Martha, víctima de sus miedos y angustias, se revela insatisfecha por no haber vivido su vida, sino la de los otros: la de su padre, la del entorno, la de su marido…. Martha entonces, se rebela- con b- a interpretar el rol de ángel del hogar; se niega a cumplir el papel de la buena esposa, paciente y comprensiva. Y se venga… hasta de sí misma. Con sus palabras –cargadas de violencia, tacos e improperios- , gestos- llenos de desprecio- y acciones –expresivas de la indignidad y la decadencia- emprende un ritual exorcista.

Martha ni siquiera vive una historia amorosa paralela y clandestina como Ana Ozores en La Regenta o Emma en Madame Bovary. Eso está superado. Intenta hacérselo delante de su marido, en su propia casa, perdiendo cualquier atisbo de dignidad… ¿Y ahora qué?, parecen preguntarse los personajes todo el rato. ¿Qué podemos hacer realmente revolucionario, conmovedor, resolutivo, original? La obra de Albee lanza todo el tiempo la misma respuesta: nada, nada, nada de nada. Pero Martha no deja de intentarlo. Necesita descubrir su propio deseo. Y nosotros, los espectadores, la vemos, la sentimos, y nos llega toda su rabia, todo su dolor, toda su impotencia. Su mascarada parapetada tras el canturreo de ¿Quién teme a Virginia Woolf?.

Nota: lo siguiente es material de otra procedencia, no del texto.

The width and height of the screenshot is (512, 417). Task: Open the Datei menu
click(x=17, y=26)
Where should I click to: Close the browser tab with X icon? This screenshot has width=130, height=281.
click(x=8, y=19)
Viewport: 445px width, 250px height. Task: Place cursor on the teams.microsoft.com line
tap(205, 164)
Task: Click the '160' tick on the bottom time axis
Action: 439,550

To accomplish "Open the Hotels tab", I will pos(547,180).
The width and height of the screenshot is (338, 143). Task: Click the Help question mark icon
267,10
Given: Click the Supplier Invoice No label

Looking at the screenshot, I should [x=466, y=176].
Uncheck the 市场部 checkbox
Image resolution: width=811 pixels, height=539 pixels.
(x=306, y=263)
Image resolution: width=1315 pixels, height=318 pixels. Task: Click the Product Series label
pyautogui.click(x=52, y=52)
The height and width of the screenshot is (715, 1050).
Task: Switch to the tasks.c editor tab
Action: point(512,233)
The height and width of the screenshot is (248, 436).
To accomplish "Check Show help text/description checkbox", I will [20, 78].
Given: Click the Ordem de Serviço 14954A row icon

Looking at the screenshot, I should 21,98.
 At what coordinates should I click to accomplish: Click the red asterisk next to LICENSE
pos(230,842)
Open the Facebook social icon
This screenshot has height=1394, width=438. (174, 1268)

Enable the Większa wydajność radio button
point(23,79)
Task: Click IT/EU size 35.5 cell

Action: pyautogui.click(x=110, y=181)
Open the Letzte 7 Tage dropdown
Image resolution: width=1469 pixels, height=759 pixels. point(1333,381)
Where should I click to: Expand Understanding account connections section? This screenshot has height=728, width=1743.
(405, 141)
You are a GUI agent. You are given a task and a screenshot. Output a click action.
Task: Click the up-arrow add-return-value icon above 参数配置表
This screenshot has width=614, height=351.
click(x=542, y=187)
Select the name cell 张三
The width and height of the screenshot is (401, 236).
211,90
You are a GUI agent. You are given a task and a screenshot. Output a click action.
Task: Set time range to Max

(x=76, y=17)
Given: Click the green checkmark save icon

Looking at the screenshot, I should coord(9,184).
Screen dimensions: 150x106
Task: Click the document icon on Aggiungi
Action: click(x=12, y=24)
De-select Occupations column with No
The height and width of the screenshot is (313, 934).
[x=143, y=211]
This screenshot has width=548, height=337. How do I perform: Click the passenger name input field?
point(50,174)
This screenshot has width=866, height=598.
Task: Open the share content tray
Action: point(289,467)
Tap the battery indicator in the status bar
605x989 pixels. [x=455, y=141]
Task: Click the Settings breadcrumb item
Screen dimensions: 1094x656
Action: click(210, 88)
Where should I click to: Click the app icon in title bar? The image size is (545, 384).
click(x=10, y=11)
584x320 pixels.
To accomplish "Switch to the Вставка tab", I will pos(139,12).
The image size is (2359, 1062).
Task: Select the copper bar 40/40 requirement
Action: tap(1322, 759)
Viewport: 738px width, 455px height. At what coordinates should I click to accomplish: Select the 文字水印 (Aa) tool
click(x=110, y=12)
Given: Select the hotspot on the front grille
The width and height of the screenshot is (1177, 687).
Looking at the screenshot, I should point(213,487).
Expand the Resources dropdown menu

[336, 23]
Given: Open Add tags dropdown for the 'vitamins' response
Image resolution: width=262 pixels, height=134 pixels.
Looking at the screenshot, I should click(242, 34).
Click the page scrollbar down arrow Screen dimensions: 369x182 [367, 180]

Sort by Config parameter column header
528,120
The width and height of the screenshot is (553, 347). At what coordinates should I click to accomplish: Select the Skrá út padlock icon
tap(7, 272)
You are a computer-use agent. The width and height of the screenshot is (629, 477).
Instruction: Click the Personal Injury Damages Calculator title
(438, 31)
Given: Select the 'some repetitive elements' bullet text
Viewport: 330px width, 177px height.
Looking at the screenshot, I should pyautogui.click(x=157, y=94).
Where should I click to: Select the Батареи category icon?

En la obra existen aires autobiográficos y metateatrales ya que, Albee fue un niño adoptado a las dos semanas de nacer. Un hijo que no es hijo -como en la obra-, sólo una ilusión, sobre la que un matrimonio edifica una aparente vida acomodada. El padre del dramaturgo era empresario de varios teatros de vodevil; casado en terceras nupcias con la que será su madre adoptiva, una modelo de alta costura, Albee ha contado que nunca supieron ser padres. Tampoco aceptaron su orientación sexual y su vocación de escritor y rompió su relación con ellos a los 21 años, marchándose a vivir a Nueva York. En ¿Quién teme a Virginia Woolf? hay que matar al hijo, desmontar la ficción para liberar la verdad. La verdad del conflicto contemporáneo acerca del matrimonio y la familia y sus modos de representación.

Otra guiño de Albee: los protagonistas de la ficción se llaman como el presidente norteamericano George Washinton y su esposa Martha.